Thania menatap Chann, dia tahu bahwa suaminya sedang menyembunyikan sesuatu. Yodha Chandana, adalah seseorang yang tidak banyak bicara sejak mereka menikah. Thania beranggapan itu semua karena mereka menikah karena dijodohkan dan sikap diam Chann terkadang membuatnya sulit ditebak, meski Chann tidak pernah melakukan hal yang membuatnya kecewa. Tetapi, suatu hari Thania menemukan sesuatu yang membuatnya yakin bahwa Chann saat ini menyembunyikan sesuatu meski pria itu terlihat biasa saja, karena Thania menemukan bukti apa yang disembunyikan Chann darinya.
"Menurutku Jianina itu manis, enerjik dan yah...dia menarik, in her way. Kalau aku pria, mungkin aku akan mengejar Jian. Beruntung sekali pria yang mendapatkan Jian."
"Kenapa kamu mengatakan hal itu?" tanya Chann tanpa menatap Thania.
"Tidak apa-apa, aku cuma sekedar bicara, tidak tahu kenapa, aku benar-benar merasa tertarik dan ingin berteman dengan Jian. Dia memiliki pesona tersendiri."
"...."
"Aku kadang merasa iri pada Jian, padahal aku bahkan baru mengenalnya...."
"Nathania, apa kamu masih menyesali apa yang telah terjadi pada kita? Aku kira, kita sudah menyepakati hal itu dan kita berdua ingin bersama-sama berusaha...."

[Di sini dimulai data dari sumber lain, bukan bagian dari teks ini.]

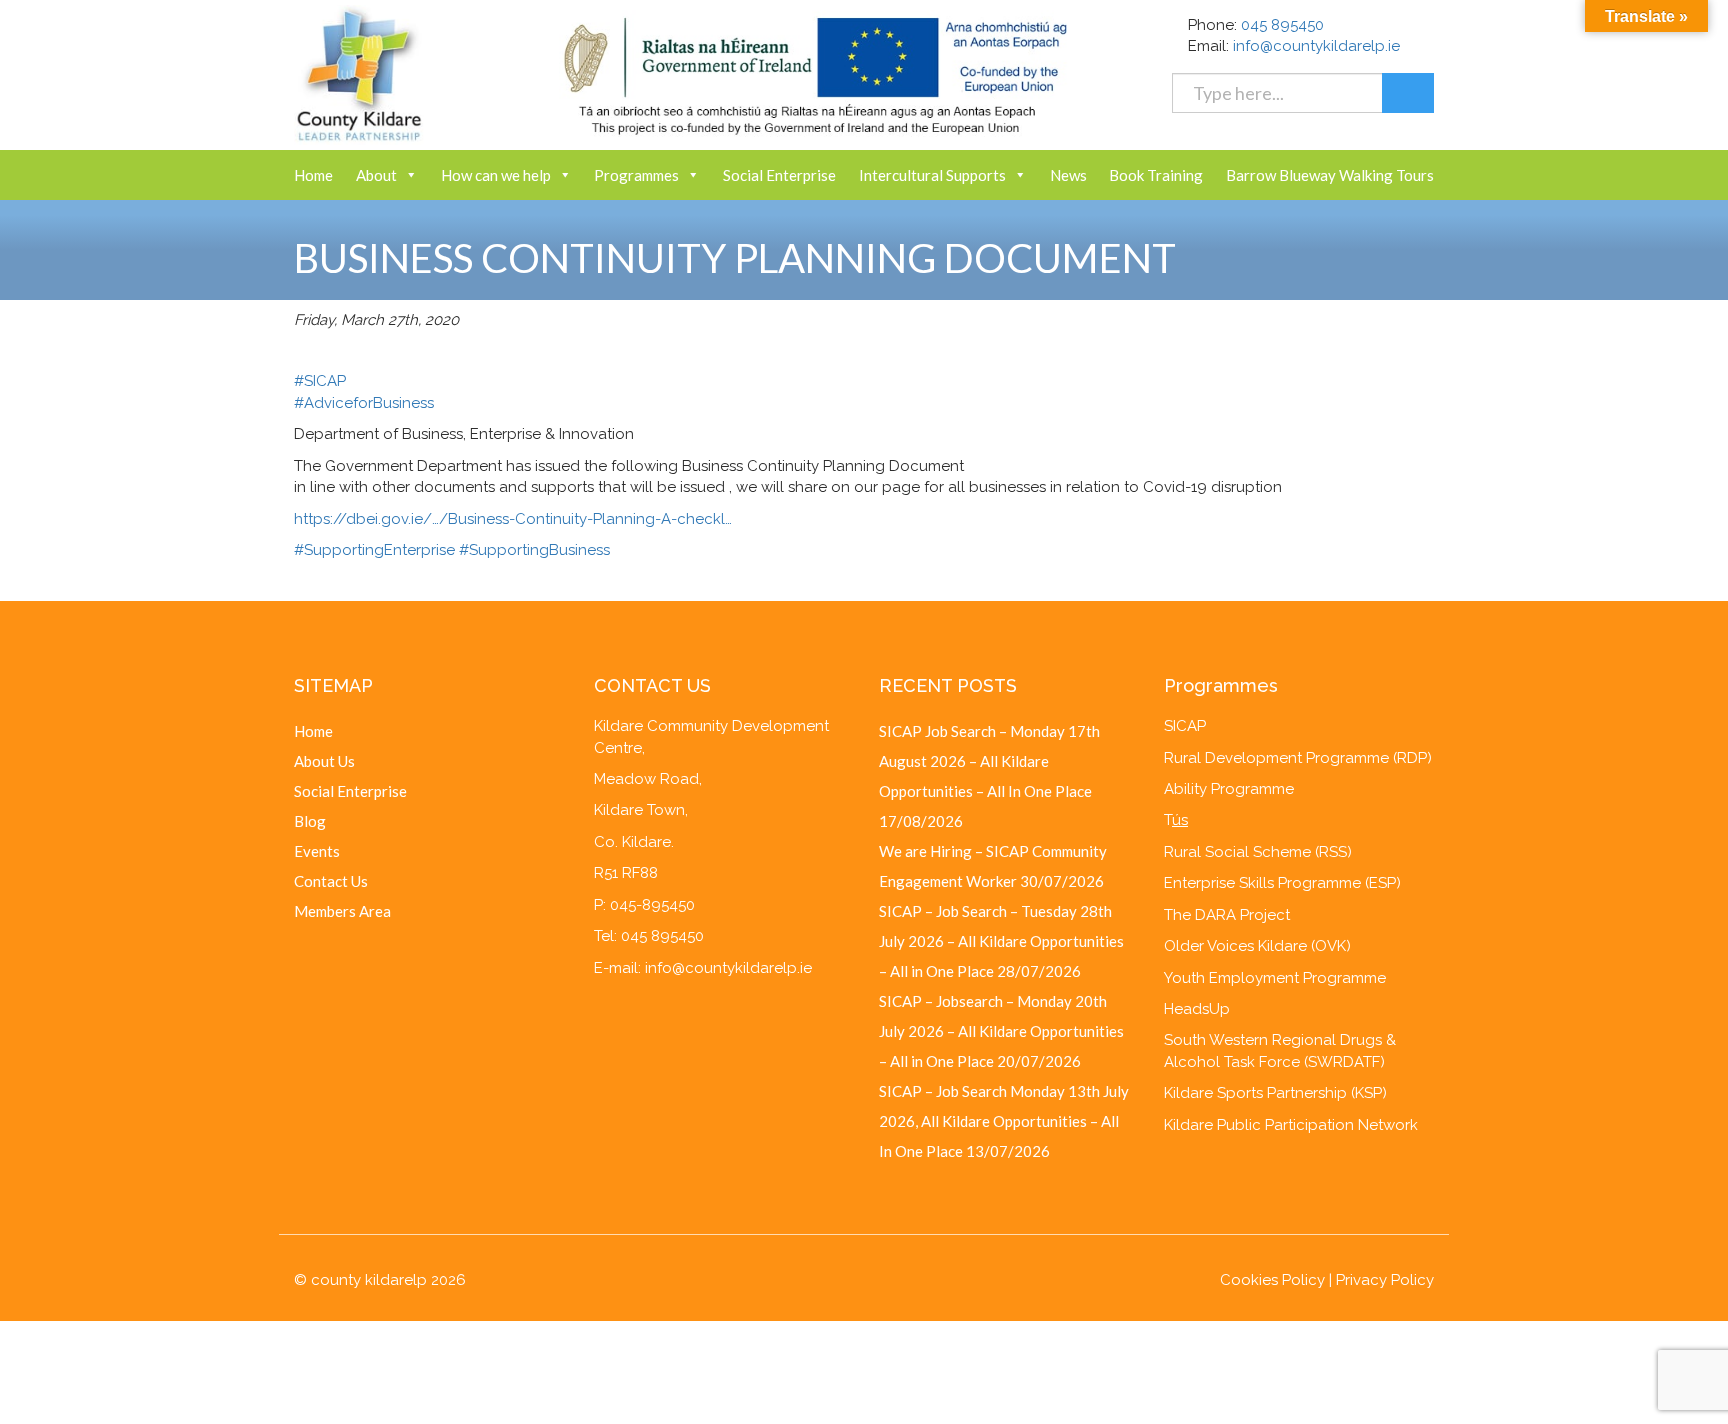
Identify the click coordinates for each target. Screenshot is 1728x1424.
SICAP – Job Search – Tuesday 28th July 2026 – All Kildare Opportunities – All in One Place (1001, 941)
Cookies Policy (1272, 1280)
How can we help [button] (496, 175)
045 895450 (1282, 25)
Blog (310, 821)
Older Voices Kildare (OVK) (1257, 946)
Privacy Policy (1385, 1280)
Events (317, 851)
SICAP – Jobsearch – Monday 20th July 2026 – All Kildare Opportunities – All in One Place (1001, 1031)
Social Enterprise (779, 175)
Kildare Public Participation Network (1291, 1125)
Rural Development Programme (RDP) (1298, 758)
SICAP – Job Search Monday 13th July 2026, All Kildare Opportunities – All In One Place (1004, 1121)
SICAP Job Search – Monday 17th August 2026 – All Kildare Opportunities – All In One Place (989, 761)
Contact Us (331, 881)
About (376, 175)
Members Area (342, 911)
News (1068, 175)
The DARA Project (1227, 915)
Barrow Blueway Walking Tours (1330, 175)
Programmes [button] (636, 175)
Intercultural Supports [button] (932, 175)
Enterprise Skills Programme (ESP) (1282, 883)
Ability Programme (1229, 789)
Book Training (1156, 175)
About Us (324, 761)
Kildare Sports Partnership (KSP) (1275, 1093)
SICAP (1185, 726)
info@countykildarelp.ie (1316, 46)
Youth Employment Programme (1275, 978)
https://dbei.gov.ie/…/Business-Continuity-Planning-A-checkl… (513, 519)
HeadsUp (1197, 1009)
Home (313, 175)
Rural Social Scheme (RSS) (1258, 852)
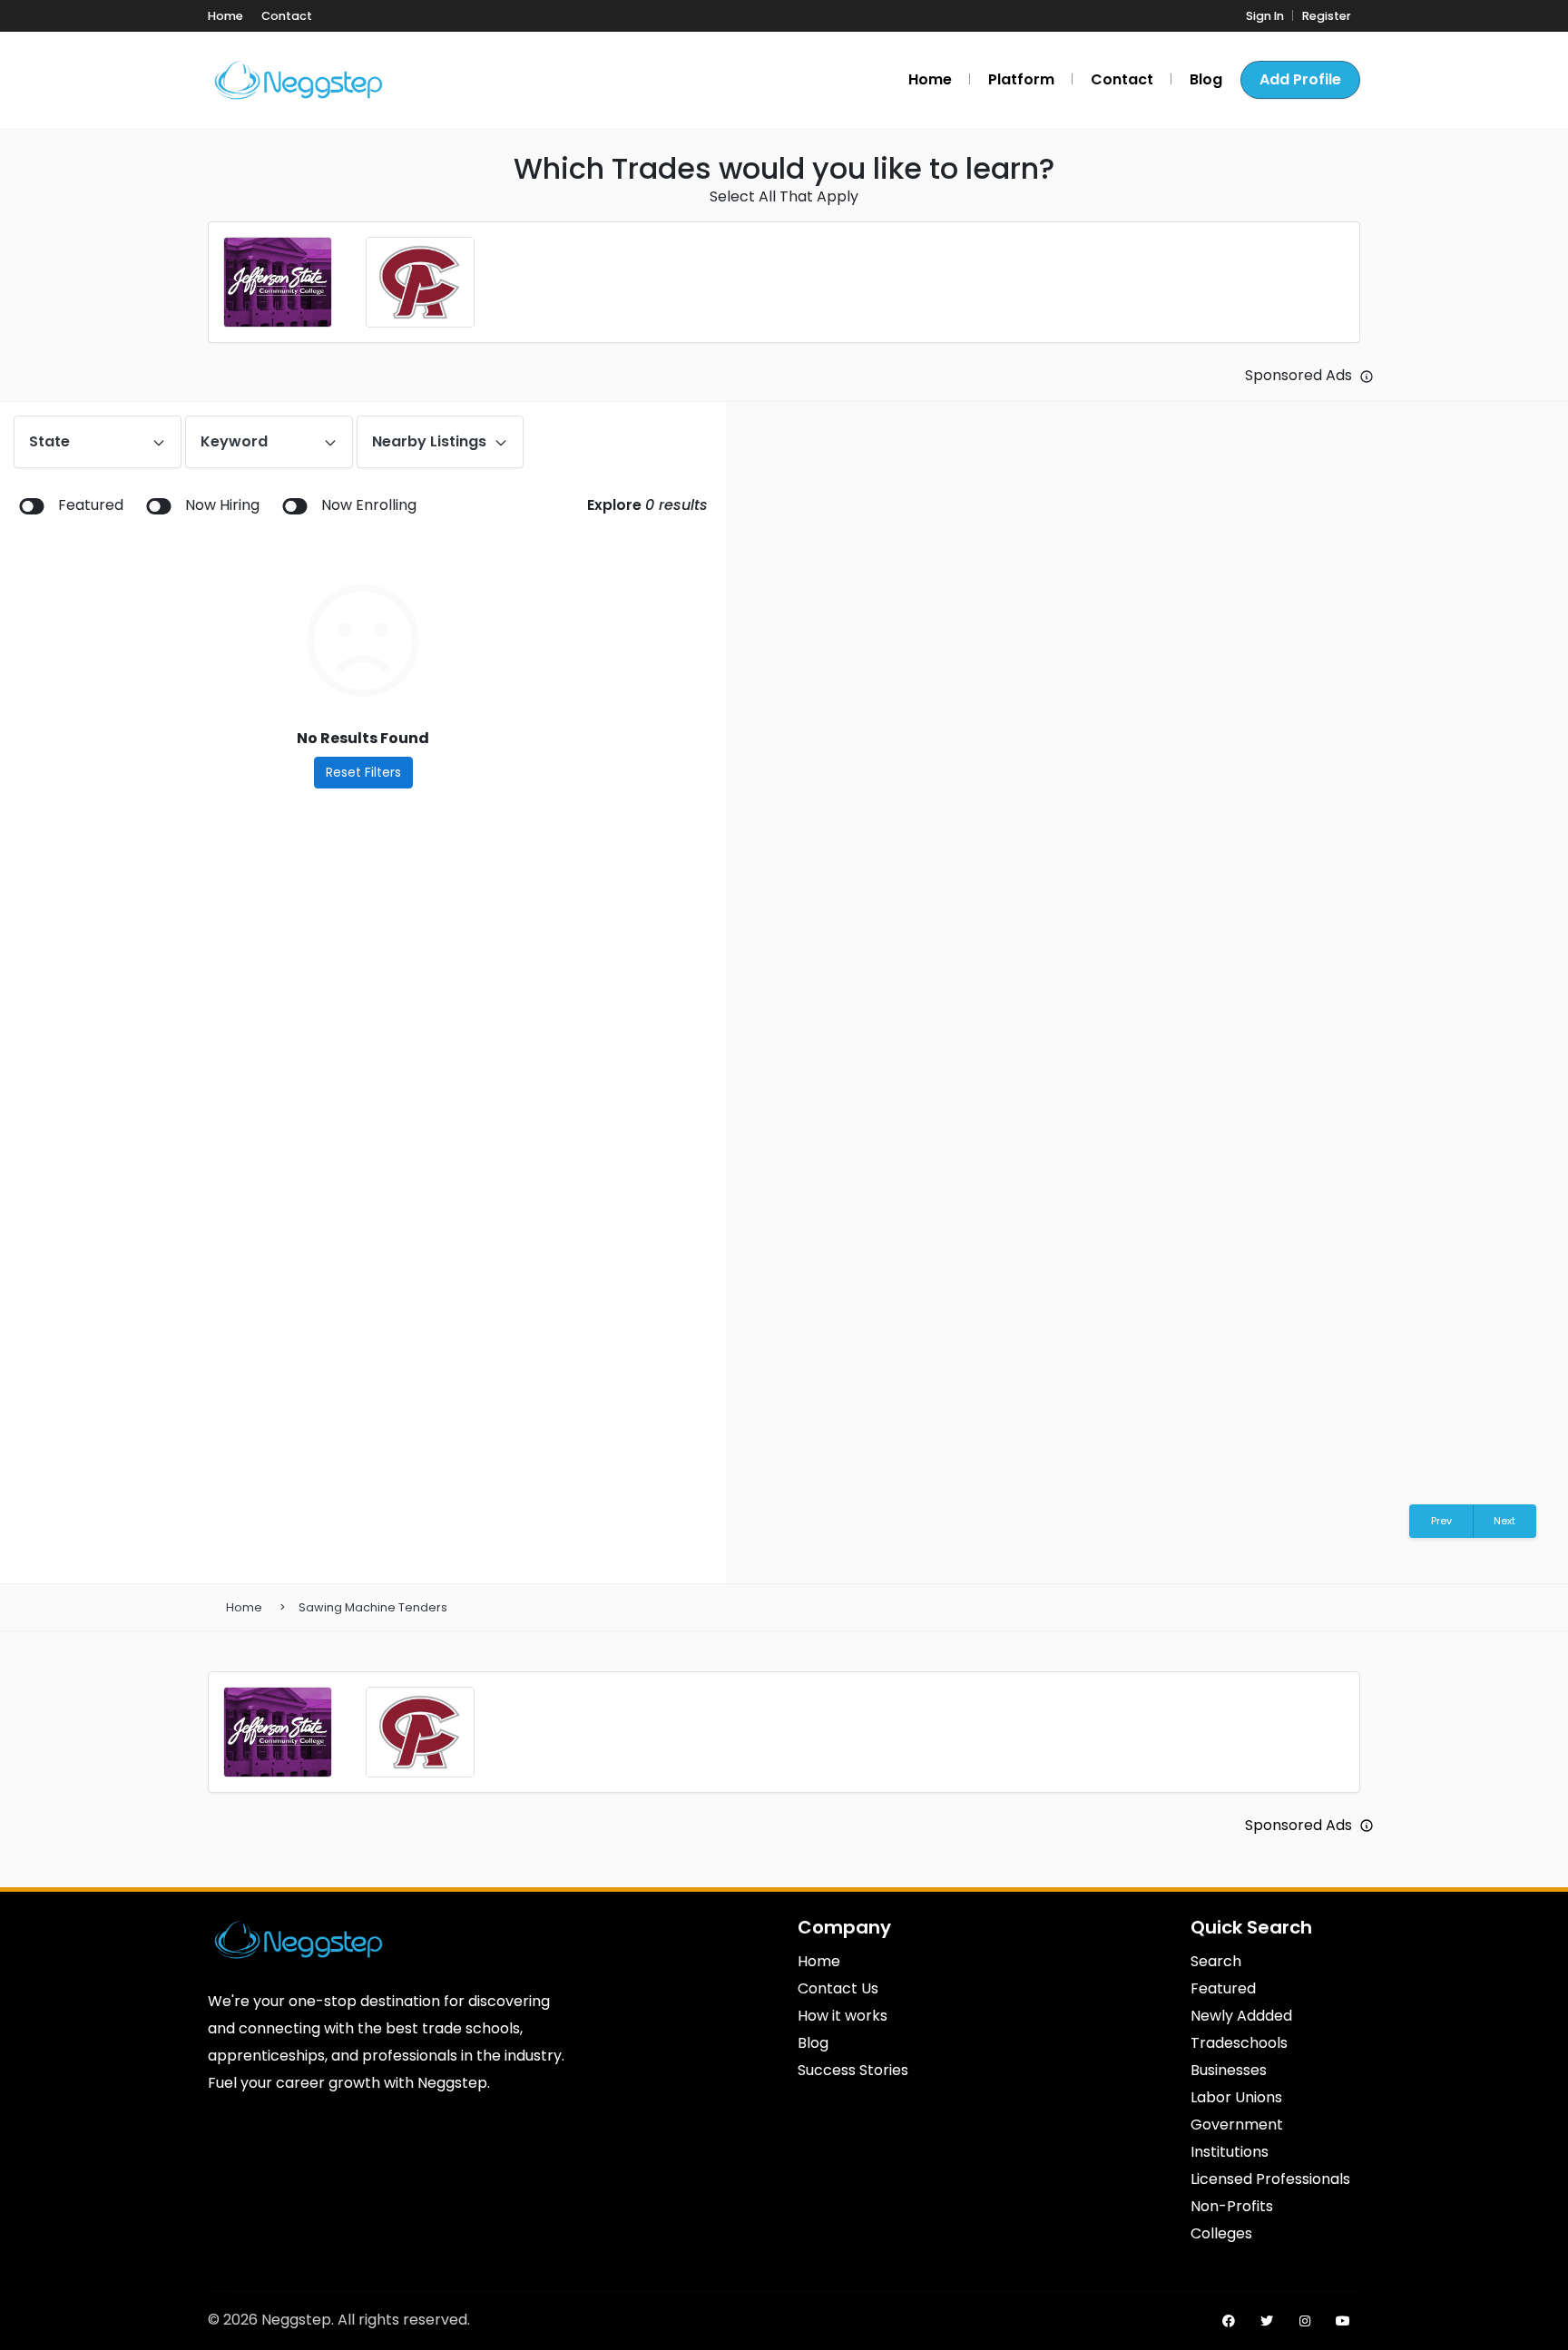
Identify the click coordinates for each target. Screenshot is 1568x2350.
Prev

"Tidak, aku tidak menyesali yang sudah terjadi, Chann, hanya saja...." Thania menggantung ucapannya, namun lalu meneruskannya lagi.
"Sepertinya aku salah, sorry, tidak seharusnya aku membahas soal ini dan membuat kamu merasa tidak nyaman. Aku benar-benar minta maaf Chann. Aku tidak berniat membahas masalah kita atau menyesali apa yang telah terjadi, membandingkan dengan kehidupan orang lain, aku hanya benar-benar merasa bahwa bertemu Jian membuat aku seolah bertemu seseorang dengan karakter yang begitu menarik. Mungkin karena aku banyak menulis naskah, dan aku membuat tokoh-tokoh dalam naskah berdasar banyak orang yang kutemui."
"Never mind, Thania. Kita hidup di jalan kita sendiri dan kita sudah sepakat akan berusaha menjalani pernikahan ini sebaik mungkin."
"Kamu benar." Thania mengangguk, menoleh menatap Chann. Suaminya itu berwajah tampan dan berpostur atletis, Thania yakin bahwa banyak perempuan mendambakan menjadi istri Chann, dan mungkin dia wanita beruntung yang berhasil menyandang predikat sebagai istri Chann, namun sayang, Thania merasa bahwa Chann bukanlah seseorang yang memenuhi hatinya, ada seseorang yang lain yang membuat hatinya mekar, dan jantungnya berdebar cepat, seseorang yang ingin dimilikinya secara utuh, meski hal itu mungkin hanyalah angan yang tidak akan menjadi nyata.
Meski Thania tahu pasti bahwa perasaannya ini merupakan sebuah perasaan terlarang dan akan menghancurkan segala hal yang ia miliki, namun semakin hari, ia semakin kesulitan mengendalikan segala perasaan yang semakin bergejolak dan berkobar.
Thania menatap jalanan ramai dari jendela mobil, hari ini ia meminta Chann mengantarnya menemui Jian bukan tanpa alasan, Thania melakukan semua ini karena ia memiliki harapan, Yodha Chandana suaminya, melangkah lebih jauh setelah bertemu Jianina.